### Problem to work on
Check every line of the data for the string "blue" and copy the ones that have it.
┏━━
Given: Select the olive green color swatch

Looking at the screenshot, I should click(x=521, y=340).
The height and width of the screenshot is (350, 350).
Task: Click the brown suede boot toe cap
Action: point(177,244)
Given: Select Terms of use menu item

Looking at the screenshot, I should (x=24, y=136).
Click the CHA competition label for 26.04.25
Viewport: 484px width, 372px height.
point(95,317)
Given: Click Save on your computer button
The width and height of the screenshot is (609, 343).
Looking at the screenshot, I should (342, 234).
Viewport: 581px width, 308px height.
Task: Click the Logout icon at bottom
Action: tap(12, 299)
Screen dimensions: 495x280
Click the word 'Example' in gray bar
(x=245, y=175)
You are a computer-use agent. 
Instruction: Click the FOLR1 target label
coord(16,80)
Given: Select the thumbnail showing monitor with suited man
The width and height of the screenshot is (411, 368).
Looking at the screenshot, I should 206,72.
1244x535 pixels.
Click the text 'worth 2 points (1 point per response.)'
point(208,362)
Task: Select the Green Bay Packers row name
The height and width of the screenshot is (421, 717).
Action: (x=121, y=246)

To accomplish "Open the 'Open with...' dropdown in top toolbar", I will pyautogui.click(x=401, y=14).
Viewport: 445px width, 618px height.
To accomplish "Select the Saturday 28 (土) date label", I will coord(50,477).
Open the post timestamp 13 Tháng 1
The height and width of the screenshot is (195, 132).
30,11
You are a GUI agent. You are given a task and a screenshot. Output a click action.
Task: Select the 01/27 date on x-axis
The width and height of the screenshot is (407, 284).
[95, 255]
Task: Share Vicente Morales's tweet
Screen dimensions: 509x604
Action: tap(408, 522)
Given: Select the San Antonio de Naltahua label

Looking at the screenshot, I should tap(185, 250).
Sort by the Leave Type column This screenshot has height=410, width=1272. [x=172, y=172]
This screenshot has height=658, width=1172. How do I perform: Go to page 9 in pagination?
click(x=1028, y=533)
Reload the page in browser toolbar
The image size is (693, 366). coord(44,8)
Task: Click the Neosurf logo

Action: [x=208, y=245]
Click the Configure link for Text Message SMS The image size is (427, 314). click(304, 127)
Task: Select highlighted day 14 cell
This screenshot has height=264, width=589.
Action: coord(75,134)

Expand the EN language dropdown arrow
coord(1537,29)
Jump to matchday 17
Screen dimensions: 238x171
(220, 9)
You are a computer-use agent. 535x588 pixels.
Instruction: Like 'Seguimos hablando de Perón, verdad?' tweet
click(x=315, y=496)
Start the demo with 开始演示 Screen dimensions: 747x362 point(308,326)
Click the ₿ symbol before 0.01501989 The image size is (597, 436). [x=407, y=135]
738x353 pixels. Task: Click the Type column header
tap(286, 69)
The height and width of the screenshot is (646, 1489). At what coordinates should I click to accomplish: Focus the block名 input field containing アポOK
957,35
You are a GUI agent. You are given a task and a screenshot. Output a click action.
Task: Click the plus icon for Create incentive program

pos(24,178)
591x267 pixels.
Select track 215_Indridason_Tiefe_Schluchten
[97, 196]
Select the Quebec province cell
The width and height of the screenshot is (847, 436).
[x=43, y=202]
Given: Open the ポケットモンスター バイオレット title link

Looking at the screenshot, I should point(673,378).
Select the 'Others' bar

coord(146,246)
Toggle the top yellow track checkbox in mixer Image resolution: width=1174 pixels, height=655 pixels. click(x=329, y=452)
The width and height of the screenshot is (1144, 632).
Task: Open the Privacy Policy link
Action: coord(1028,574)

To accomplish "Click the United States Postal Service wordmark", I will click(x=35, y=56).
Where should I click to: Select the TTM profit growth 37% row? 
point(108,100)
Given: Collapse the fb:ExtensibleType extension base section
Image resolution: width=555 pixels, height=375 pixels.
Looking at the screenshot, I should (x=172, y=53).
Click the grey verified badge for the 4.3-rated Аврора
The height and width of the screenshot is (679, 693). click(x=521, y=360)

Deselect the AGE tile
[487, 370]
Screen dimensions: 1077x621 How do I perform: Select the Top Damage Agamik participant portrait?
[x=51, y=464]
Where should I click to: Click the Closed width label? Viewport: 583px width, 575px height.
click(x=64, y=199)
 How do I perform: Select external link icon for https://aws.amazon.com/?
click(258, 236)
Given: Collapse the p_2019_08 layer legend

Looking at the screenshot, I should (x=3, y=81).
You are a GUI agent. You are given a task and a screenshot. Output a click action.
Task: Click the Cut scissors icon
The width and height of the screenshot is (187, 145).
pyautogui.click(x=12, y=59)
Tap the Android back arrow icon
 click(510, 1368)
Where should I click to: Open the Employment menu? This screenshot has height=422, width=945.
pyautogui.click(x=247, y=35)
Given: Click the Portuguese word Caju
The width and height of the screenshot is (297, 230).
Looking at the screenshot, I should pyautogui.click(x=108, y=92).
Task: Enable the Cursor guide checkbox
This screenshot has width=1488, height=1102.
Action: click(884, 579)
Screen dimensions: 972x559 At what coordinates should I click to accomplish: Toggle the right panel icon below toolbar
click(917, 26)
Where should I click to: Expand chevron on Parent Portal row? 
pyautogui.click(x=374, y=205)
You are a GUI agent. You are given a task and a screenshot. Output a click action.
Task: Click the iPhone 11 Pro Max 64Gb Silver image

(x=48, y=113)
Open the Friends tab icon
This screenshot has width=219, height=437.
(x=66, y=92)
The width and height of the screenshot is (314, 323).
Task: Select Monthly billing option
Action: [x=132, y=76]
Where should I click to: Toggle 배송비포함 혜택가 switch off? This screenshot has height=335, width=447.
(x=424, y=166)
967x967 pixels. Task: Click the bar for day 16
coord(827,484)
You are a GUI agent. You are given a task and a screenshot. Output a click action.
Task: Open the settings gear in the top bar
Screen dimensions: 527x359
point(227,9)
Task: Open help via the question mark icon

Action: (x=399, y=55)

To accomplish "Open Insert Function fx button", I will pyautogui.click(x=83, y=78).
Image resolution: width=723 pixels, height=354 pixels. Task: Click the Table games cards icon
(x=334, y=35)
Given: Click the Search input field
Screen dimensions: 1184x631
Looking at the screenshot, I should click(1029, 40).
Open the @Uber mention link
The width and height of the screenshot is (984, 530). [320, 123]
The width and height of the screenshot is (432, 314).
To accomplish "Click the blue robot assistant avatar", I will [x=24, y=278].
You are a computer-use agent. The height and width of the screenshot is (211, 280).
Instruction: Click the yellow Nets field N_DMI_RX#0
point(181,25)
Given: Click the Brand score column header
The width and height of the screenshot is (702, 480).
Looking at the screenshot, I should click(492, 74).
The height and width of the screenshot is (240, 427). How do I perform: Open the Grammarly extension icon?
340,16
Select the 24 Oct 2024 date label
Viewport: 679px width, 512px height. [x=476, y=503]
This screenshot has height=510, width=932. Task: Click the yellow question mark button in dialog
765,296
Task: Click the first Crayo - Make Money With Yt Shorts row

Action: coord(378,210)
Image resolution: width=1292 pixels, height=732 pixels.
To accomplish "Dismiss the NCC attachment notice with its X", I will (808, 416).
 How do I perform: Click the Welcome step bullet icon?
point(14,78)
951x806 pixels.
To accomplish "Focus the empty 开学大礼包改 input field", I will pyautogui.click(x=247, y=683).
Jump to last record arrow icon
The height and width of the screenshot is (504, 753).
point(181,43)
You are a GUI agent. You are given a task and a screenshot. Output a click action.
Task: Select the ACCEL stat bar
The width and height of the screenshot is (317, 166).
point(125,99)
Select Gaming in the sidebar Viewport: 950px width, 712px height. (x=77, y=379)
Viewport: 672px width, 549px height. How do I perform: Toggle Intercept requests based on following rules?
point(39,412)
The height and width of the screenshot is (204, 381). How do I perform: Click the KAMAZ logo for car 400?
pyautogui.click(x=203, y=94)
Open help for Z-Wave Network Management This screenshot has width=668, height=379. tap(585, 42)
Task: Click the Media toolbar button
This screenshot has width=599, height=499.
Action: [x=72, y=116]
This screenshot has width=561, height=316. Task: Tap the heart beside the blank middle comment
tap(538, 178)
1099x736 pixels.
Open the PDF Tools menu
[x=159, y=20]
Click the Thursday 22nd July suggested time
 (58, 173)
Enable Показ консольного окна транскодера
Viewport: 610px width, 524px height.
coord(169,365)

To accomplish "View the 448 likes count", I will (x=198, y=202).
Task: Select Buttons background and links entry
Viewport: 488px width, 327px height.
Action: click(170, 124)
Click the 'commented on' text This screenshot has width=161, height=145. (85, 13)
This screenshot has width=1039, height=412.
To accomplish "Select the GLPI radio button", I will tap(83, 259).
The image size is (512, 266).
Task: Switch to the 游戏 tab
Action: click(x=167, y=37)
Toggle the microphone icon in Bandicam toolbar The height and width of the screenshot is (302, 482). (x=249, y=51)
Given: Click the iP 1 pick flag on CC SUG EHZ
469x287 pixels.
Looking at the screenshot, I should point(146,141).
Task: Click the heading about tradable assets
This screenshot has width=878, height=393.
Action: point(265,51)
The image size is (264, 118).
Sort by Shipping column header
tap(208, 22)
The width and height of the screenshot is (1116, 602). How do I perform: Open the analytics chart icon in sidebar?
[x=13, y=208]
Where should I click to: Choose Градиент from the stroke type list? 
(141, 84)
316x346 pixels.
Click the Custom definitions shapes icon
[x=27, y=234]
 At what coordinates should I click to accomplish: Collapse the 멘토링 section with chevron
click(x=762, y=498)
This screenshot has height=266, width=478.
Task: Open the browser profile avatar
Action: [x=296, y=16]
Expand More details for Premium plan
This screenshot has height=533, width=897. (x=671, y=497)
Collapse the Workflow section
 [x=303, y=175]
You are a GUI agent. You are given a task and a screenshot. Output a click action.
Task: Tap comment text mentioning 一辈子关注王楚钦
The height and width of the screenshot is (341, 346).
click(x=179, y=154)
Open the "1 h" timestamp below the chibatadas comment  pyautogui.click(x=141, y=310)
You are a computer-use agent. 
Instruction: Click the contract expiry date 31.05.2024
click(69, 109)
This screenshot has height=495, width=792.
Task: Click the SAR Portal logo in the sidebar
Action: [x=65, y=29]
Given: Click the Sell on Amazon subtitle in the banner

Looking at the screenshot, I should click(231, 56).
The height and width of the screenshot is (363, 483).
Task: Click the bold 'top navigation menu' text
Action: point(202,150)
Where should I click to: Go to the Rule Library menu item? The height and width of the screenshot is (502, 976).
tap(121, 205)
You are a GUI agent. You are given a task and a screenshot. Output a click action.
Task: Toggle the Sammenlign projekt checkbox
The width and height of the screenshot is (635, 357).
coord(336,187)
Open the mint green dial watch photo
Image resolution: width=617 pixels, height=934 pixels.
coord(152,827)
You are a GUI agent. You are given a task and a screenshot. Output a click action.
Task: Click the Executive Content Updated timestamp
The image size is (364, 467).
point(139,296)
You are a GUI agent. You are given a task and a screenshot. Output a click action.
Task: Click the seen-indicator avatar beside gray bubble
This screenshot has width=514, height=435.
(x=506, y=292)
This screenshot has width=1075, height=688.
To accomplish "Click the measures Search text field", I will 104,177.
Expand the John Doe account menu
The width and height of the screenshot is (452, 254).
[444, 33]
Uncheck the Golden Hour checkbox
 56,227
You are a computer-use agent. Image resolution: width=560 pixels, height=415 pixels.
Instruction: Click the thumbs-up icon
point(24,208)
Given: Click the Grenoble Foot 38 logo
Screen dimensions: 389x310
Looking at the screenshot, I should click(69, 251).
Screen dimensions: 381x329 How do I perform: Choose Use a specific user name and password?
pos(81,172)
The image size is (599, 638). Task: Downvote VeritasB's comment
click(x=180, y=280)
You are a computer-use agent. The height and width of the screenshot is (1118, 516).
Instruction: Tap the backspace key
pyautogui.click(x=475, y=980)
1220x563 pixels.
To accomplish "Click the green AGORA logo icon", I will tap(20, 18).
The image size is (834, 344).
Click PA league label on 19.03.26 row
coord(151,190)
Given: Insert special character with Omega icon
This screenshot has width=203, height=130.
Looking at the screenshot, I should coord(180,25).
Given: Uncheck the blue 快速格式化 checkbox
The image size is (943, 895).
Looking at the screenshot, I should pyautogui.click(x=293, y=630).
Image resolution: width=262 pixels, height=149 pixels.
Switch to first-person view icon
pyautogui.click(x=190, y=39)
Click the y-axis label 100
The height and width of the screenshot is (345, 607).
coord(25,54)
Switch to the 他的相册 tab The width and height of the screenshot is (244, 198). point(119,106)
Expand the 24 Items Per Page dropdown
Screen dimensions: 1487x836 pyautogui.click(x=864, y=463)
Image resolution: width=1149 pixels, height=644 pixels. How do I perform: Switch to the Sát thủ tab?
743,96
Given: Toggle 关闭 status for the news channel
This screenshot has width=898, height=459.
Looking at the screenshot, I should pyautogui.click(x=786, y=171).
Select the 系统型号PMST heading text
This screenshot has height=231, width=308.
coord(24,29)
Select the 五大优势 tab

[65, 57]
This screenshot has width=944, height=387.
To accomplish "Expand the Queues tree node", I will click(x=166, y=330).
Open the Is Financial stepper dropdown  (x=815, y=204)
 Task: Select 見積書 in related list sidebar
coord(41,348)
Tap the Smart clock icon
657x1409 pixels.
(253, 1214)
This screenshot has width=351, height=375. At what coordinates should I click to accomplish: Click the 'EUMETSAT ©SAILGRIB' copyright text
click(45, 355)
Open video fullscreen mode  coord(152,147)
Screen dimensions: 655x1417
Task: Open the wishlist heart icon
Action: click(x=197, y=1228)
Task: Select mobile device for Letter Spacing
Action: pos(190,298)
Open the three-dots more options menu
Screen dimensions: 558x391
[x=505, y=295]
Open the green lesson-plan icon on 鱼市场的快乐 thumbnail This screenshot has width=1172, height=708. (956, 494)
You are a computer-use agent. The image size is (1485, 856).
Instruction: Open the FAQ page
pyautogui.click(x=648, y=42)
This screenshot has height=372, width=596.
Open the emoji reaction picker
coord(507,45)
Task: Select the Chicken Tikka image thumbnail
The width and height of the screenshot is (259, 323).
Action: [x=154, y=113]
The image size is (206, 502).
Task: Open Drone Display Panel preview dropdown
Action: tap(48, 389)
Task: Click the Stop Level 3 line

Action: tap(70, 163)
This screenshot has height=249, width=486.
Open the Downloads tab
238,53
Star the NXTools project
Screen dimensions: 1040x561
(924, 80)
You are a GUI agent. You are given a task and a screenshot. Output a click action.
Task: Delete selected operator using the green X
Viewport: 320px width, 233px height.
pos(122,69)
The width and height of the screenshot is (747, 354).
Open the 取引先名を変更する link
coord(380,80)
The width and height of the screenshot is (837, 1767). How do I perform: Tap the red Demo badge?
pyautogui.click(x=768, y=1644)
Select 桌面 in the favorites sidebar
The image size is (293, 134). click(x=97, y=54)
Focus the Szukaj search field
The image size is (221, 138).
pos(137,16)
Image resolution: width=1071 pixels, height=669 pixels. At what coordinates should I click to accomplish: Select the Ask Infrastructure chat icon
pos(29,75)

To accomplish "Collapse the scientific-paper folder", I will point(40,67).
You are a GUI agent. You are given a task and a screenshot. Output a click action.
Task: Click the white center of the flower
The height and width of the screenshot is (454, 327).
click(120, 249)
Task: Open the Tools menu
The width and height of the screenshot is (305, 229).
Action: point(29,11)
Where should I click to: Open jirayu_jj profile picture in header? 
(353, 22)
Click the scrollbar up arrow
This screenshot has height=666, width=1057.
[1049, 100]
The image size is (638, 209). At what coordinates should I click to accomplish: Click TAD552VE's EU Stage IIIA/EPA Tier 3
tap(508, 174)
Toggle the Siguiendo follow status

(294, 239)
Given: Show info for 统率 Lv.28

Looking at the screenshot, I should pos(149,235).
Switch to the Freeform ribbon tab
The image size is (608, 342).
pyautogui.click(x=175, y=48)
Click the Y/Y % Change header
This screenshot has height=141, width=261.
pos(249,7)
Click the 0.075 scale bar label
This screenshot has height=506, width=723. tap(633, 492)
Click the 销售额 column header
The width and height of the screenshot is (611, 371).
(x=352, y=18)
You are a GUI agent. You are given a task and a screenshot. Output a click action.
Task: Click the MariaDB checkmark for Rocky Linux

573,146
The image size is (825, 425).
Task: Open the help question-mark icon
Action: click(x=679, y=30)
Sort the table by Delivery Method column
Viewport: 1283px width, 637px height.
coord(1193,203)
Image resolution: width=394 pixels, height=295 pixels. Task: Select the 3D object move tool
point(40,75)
┗━━
### Solution to this task
To accomplish "Click the blue robot assistant avatar", I will [x=24, y=278].
Given: Uncheck the blue 快速格式化 checkbox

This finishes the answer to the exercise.